A new UN report says the international community has to date paid little attention to the growing problem of medical waste around the world, especially in developing countries. The report was released in September 2011 by the UN Special Rapporteur on human rights and toxic waste Calin Georgescu.
“Some 20 to 25 per cent of the total waste generated by health-care establishments is regarded as hazardous and may create a variety of health and environmental risks if not managed and disposed of in an appropriate manner,” warns the independent expert designated by the UN Human Rights Council to report on the adverse effects of the movement and dumping of toxic and dangerous products and wastes on the enjoyment of human rights.

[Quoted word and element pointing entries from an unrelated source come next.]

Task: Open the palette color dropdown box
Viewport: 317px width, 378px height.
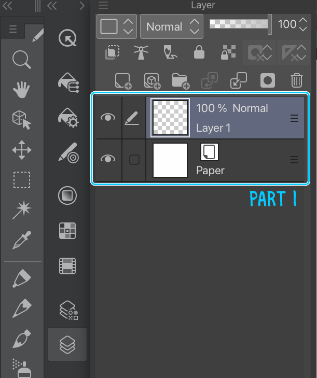Action: point(117,26)
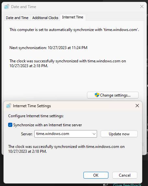Viewport: 148px width, 186px height.
Task: Close the Internet Time Settings dialog
Action: pyautogui.click(x=137, y=106)
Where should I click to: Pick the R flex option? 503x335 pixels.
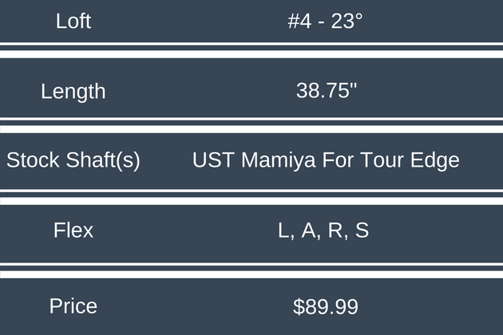[336, 231]
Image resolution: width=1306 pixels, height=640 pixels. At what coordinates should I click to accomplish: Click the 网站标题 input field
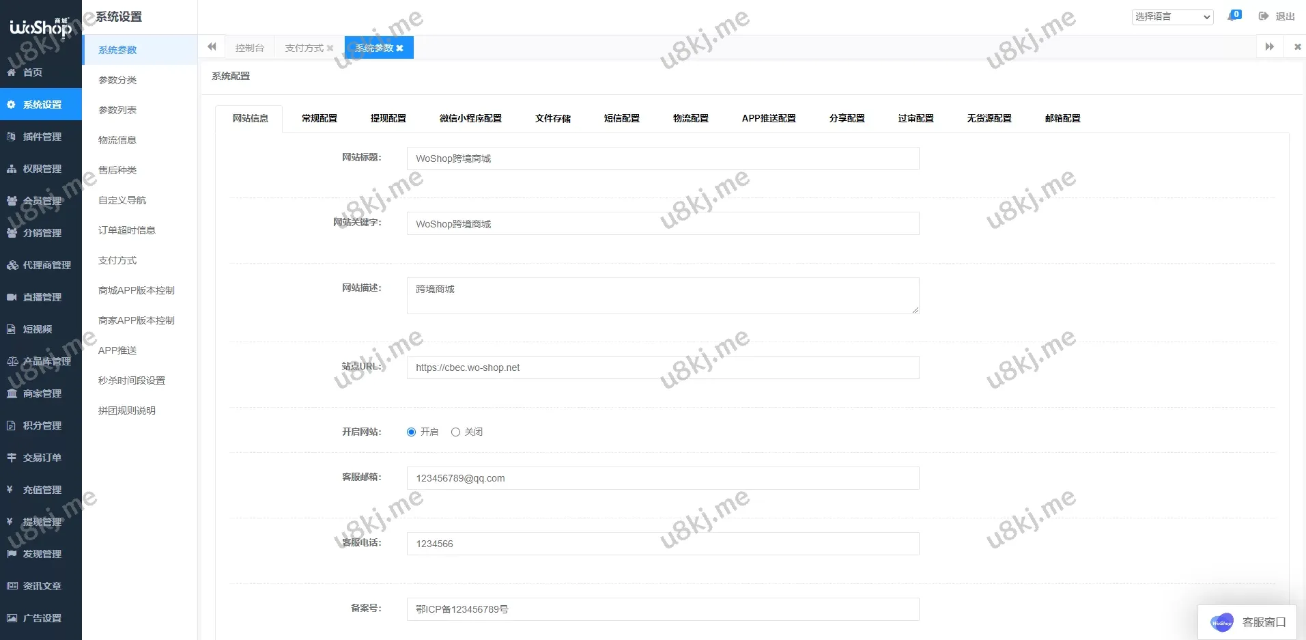point(662,158)
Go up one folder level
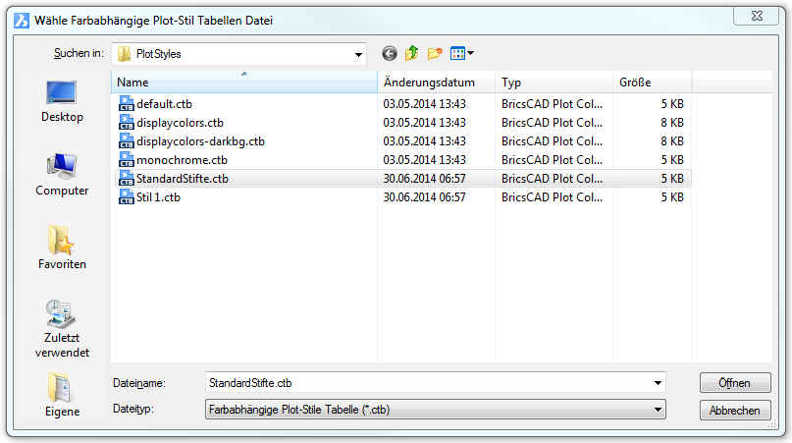Screen dimensions: 792x443 point(412,54)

Hazardous health-care waste includes infectious waste, sharps, anatomical and pathological waste, obsolete or expired chemical products and pharmaceuticals, and radioactive materials. Medical waste is often mixed with general household waste, and either disposed of in municipal waste facilities or dumped illegally.
A significant amount of chemicals and pharmaceuticals is disposed of through hospital wastewater.
In countries where no wastewater treatment facilities exist, effluents from health-care facilities are discharged directly in rivers and other water streams, and risk contaminating surface and groundwater resources used for drinking and domestic purposes. […] Because they are designed to have a biological effect, pharmaceuticals can also have a significant adverse impact on fish and seafood used for human consumption.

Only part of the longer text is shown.